Fortunatamente i tempi sono cambiati da allora, ma lo stigma che colpisce i danzatori continua a esistere, come si evince dal documentario Danseur di Scott Gormley. Partendo dalla propria esperienza personale di padre di un piccolo danzatore e dai risultati di un sondaggio che rivela che il 96% dei ballerini maschi ha dichiarato di aver subito attacchi fisici o verbali a causa della danza, il documentario ambientato negli Stati Uniti affronta una serie di quesiti: in un Paese che si batte per l'uguaglianza di genere, dove le giovani donne sono incoraggiate ad attraversare le barriere di genere e partecipare a campi dominati dagli uomini, specialmente dai loro genitori, esiste questa disparità? Perché è socialmente più accettabile per i genitori (i padri, in particolare) incoraggiare i propri figli a partecipare a tutte le altre attività fisiche, ma non al balletto?
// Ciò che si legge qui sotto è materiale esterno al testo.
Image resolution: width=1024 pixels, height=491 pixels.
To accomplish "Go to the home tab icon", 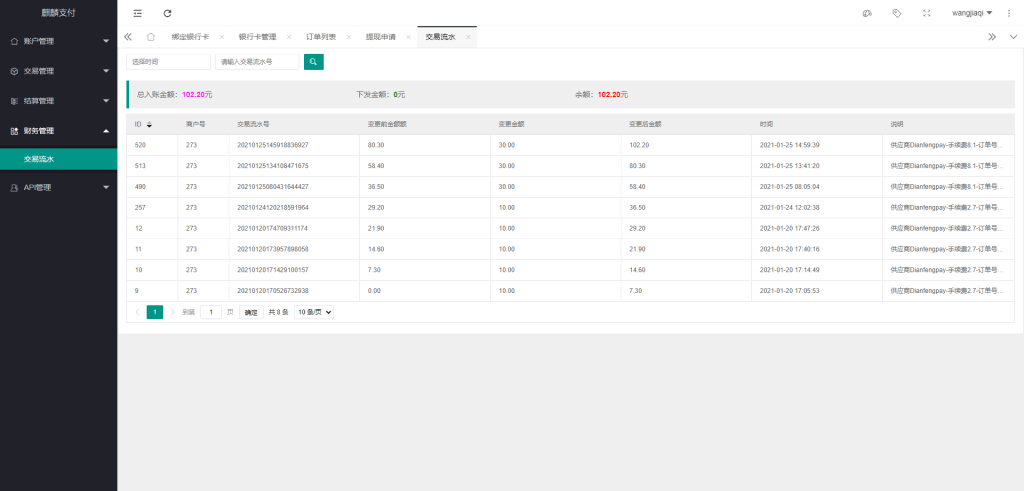I will click(x=150, y=37).
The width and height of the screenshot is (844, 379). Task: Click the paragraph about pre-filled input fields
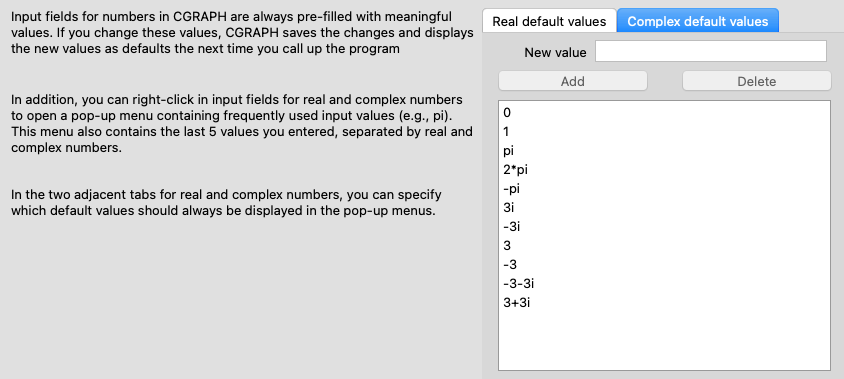pyautogui.click(x=242, y=32)
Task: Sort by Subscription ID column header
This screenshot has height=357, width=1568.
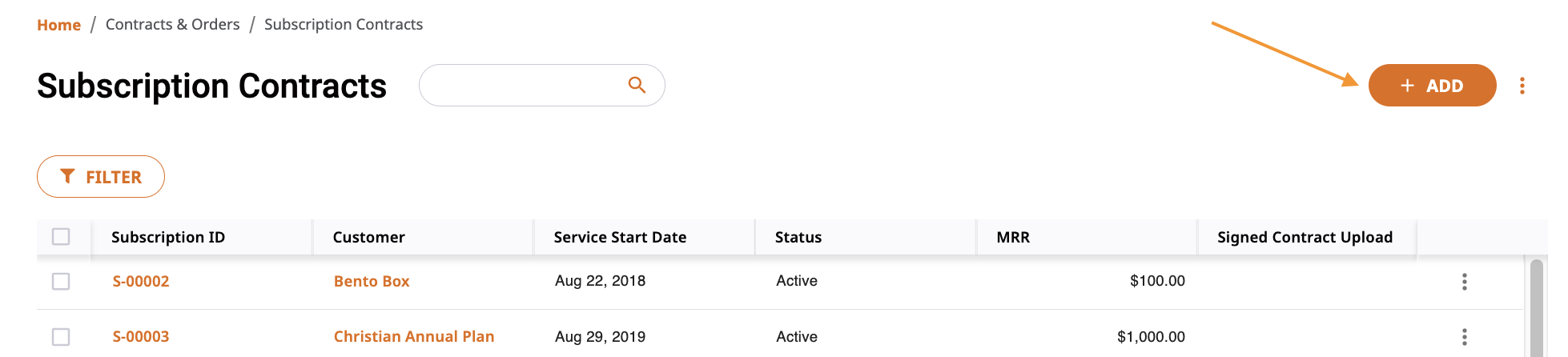Action: [168, 237]
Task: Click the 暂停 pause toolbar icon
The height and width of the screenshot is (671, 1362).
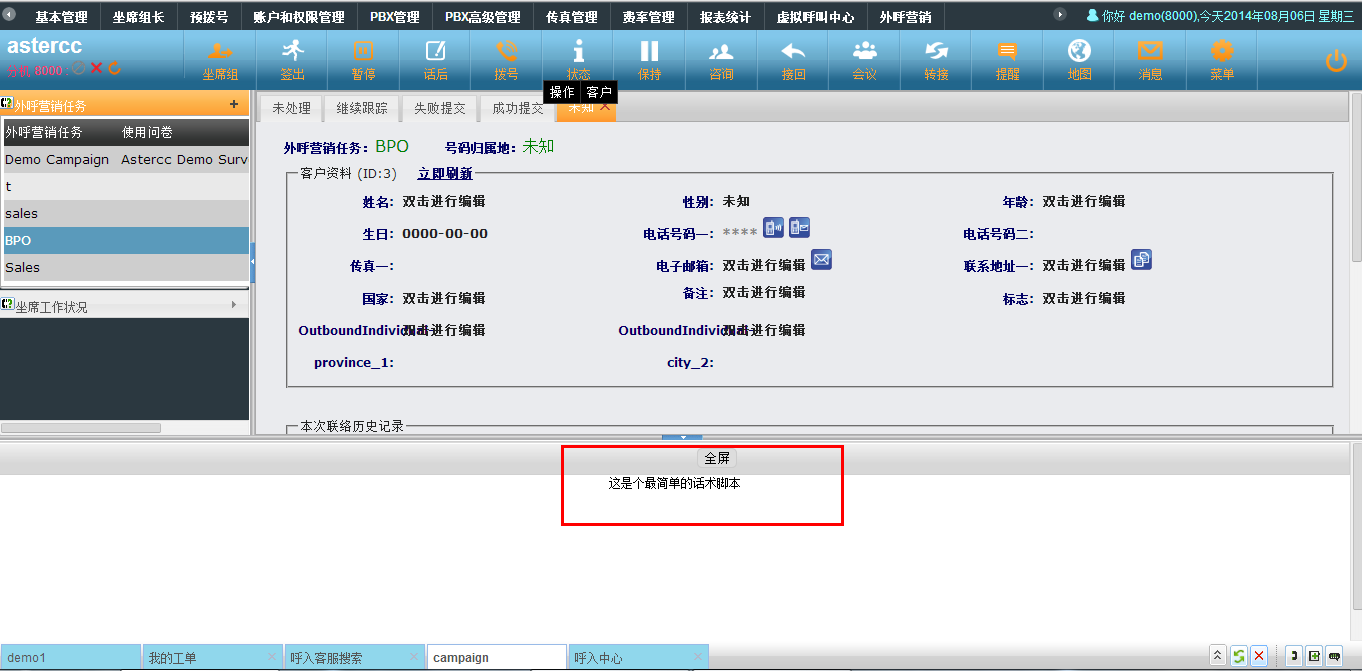Action: point(363,52)
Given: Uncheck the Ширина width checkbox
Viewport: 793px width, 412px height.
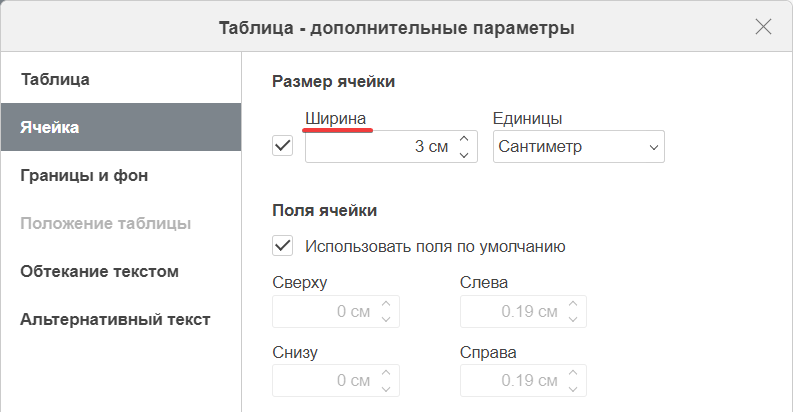Looking at the screenshot, I should click(x=283, y=146).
"Non volevo smettere di ballare, volevo solo che la smettessero di prendermi in giro. C'era un giovane studente della mia classe che era implacabile” commenta Patrick Frenette, ballerino dell'American Ballet Theatre, all’inizio del documentario. “Se inciampavo nel camminare lui diceva: 'Attento, piedini d’oro’. Se alzavo la mano e rispondevo in modo errato a una domanda, sentivo un simpatico ‘Bravo, Bojangles’, racconta invece Anthony Russo, che veniva spesso chiamato “Dancing Queen” da un altro compagno di classe.
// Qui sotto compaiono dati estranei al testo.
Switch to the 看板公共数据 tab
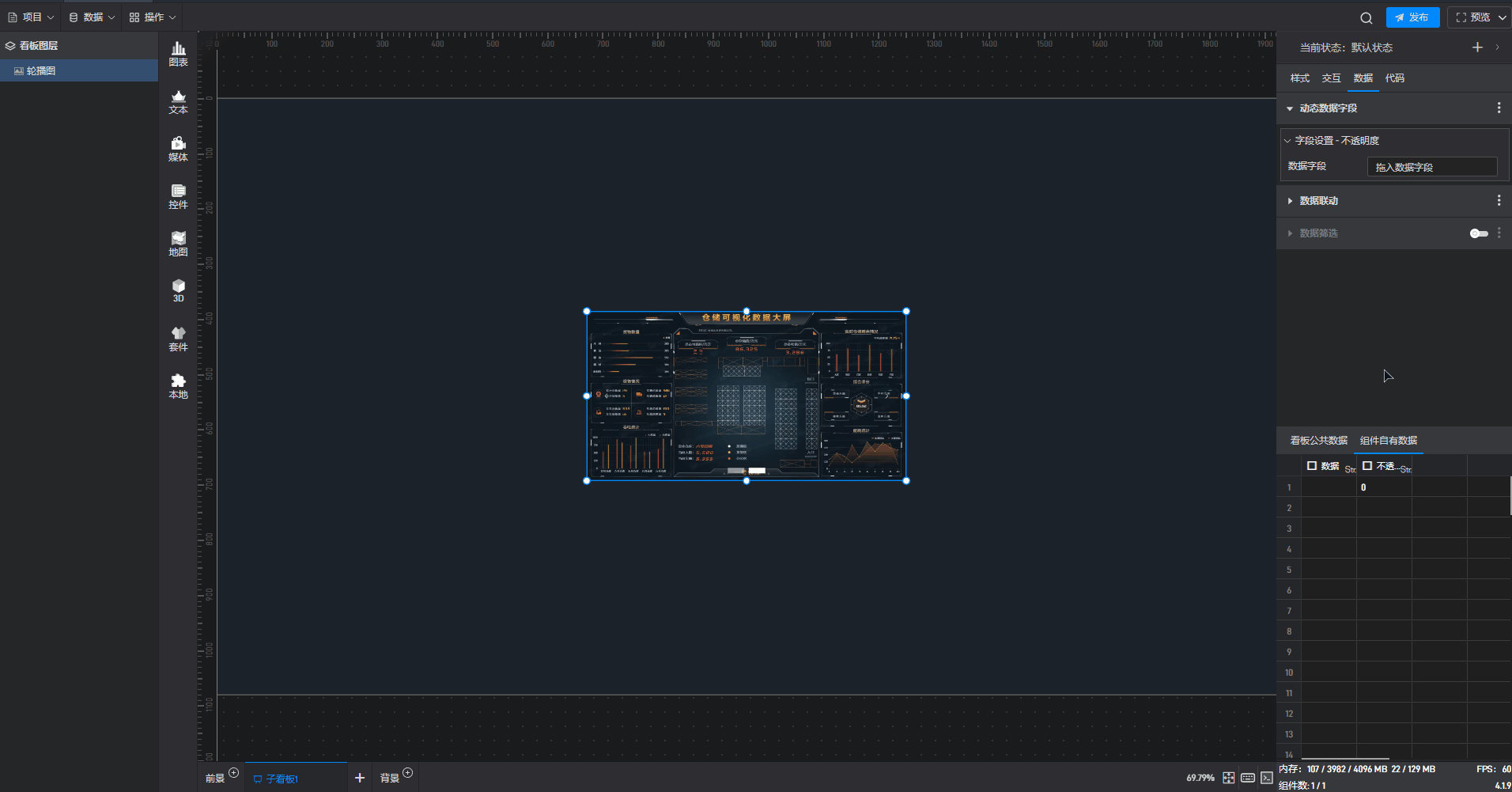 pyautogui.click(x=1318, y=441)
Queste tristi storie accomunano i percorsi di molti ballerini maschi, che nel corso della loro formazione sono costretti a sopportare vessazioni di ogni tipo: sbeffeggi, intimidazioni fisiche, cyberbullismo e, nel peggiore dei casi, anche minacce di morte.
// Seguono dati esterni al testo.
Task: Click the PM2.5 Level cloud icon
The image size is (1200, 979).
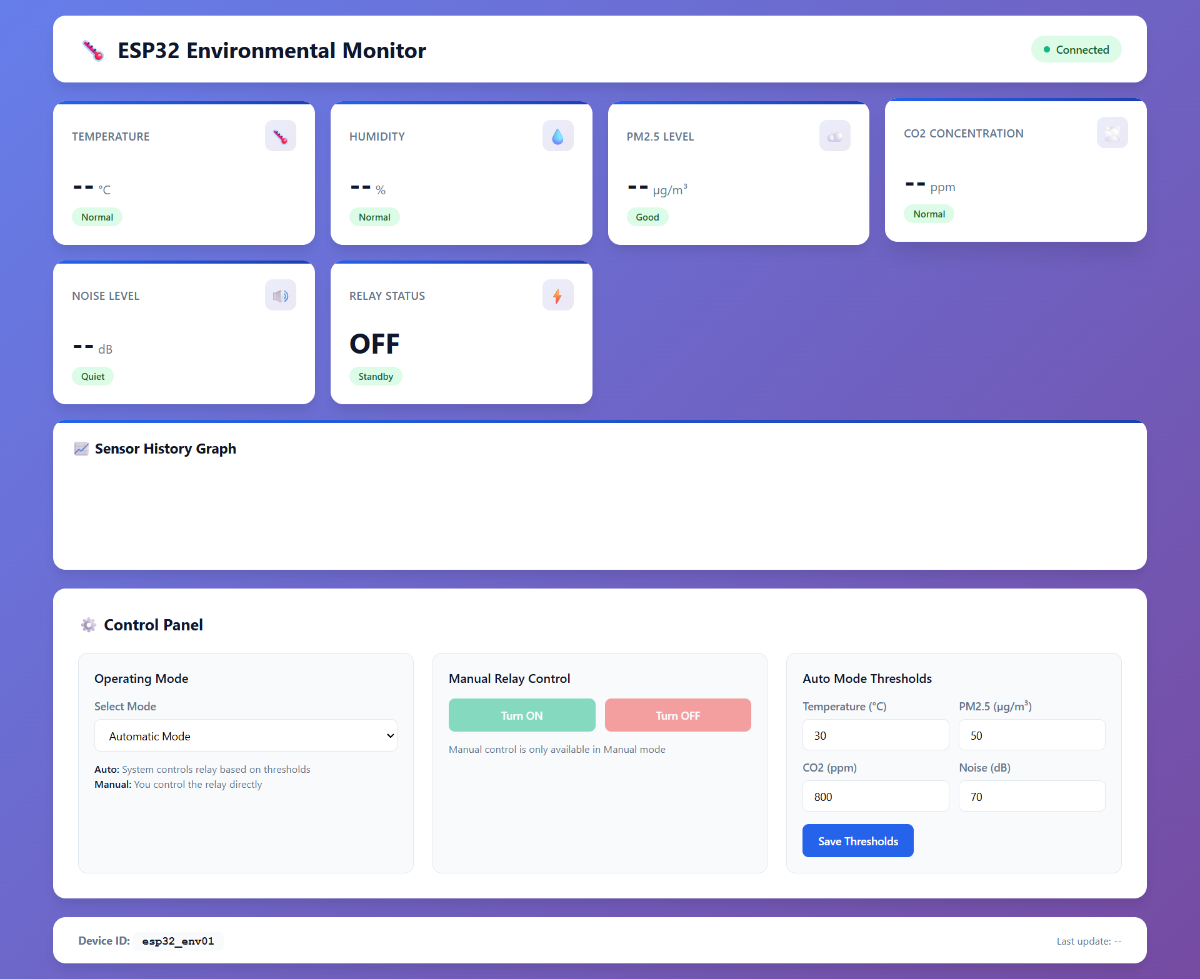Action: [834, 136]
La paura del bullismo non ha risparmiato nemmeno la stella italiana della danza classa, Roberto Bolle: “Il mio rapporto con la danza non lo condividevo con gli altri compagni di scuola o i semplici amici; ho iniziato a parlarne solo quando sono arrivato alla Scala.” Il ballerino e coreografo americano Chris Bell ricorda invece di essere stato regolarmente chiamato "femminuccia" durante tutta la scuola media e superiore.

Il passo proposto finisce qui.